* [EXERCISE OBJECTIVE]: Each entry must be output once more without any change.

* [MATERIAL SUPPLIED]:
Segment Open
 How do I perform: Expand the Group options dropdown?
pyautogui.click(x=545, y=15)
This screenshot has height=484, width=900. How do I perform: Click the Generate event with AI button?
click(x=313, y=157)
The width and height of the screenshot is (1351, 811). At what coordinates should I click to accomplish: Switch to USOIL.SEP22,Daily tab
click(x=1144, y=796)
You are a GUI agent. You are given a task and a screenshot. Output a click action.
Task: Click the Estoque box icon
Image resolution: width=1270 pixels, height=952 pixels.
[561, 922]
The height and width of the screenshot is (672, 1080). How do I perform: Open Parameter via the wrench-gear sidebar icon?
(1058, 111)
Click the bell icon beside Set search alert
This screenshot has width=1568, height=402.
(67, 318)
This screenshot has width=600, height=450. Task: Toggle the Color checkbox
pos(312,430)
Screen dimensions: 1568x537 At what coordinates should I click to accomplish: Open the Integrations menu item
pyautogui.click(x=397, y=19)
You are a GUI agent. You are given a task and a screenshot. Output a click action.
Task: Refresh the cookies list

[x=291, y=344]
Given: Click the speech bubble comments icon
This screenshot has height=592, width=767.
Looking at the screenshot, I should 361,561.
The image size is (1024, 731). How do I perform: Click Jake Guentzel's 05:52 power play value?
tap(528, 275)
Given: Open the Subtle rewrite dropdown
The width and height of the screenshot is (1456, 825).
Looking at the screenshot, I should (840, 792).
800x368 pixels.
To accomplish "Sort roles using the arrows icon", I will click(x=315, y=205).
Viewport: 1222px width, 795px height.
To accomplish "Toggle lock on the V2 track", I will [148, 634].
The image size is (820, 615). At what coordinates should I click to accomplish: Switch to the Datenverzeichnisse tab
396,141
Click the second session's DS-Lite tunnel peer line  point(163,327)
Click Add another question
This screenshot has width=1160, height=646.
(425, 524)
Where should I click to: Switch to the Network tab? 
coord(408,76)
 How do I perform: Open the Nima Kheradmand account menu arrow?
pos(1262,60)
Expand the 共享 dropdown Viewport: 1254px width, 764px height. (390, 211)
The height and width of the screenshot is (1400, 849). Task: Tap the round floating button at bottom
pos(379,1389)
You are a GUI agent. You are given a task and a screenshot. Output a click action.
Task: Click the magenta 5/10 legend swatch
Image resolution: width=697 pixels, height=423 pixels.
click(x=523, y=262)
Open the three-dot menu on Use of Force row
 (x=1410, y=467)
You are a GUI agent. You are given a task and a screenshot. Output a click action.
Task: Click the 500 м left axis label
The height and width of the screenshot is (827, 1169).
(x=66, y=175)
Segment Closed
* [EXERCISE RESULT]:
 How do I perform: Expand the Group options dropdown?
pyautogui.click(x=545, y=15)
This screenshot has height=484, width=900. How do I perform: Click the Generate event with AI button?
click(x=313, y=157)
The width and height of the screenshot is (1351, 811). At what coordinates should I click to accomplish: Switch to USOIL.SEP22,Daily tab
click(x=1144, y=796)
You are a GUI agent. You are given a task and a screenshot. Output a click action.
Task: Click the Estoque box icon
Image resolution: width=1270 pixels, height=952 pixels.
[561, 922]
The height and width of the screenshot is (672, 1080). How do I perform: Open Parameter via the wrench-gear sidebar icon?
(1058, 111)
Click the bell icon beside Set search alert
This screenshot has width=1568, height=402.
(67, 318)
This screenshot has width=600, height=450. Task: Toggle the Color checkbox
pos(312,430)
Screen dimensions: 1568x537 At what coordinates should I click to accomplish: Open the Integrations menu item
pyautogui.click(x=397, y=19)
You are a GUI agent. You are given a task and a screenshot. Output a click action.
Task: Refresh the cookies list

[x=291, y=344]
Given: Click the speech bubble comments icon
This screenshot has height=592, width=767.
Looking at the screenshot, I should 361,561.
The image size is (1024, 731). How do I perform: Click Jake Guentzel's 05:52 power play value?
tap(528, 275)
Given: Open the Subtle rewrite dropdown
The width and height of the screenshot is (1456, 825).
Looking at the screenshot, I should (840, 792).
800x368 pixels.
To accomplish "Sort roles using the arrows icon", I will click(x=315, y=205).
Viewport: 1222px width, 795px height.
To accomplish "Toggle lock on the V2 track", I will [148, 634].
The image size is (820, 615). At what coordinates should I click to accomplish: Switch to the Datenverzeichnisse tab
396,141
Click the second session's DS-Lite tunnel peer line  point(163,327)
Click Add another question
This screenshot has width=1160, height=646.
(425, 524)
Where should I click to: Switch to the Network tab? 
coord(408,76)
 How do I perform: Open the Nima Kheradmand account menu arrow?
pos(1262,60)
Expand the 共享 dropdown Viewport: 1254px width, 764px height. (390, 211)
The height and width of the screenshot is (1400, 849). Task: Tap the round floating button at bottom
pos(379,1389)
You are a GUI agent. You are given a task and a screenshot. Output a click action.
Task: Click the magenta 5/10 legend swatch
Image resolution: width=697 pixels, height=423 pixels.
click(x=523, y=262)
Open the three-dot menu on Use of Force row
 (x=1410, y=467)
You are a GUI agent. You are given a task and a screenshot. Output a click action.
Task: Click the 500 м left axis label
The height and width of the screenshot is (827, 1169).
(x=66, y=175)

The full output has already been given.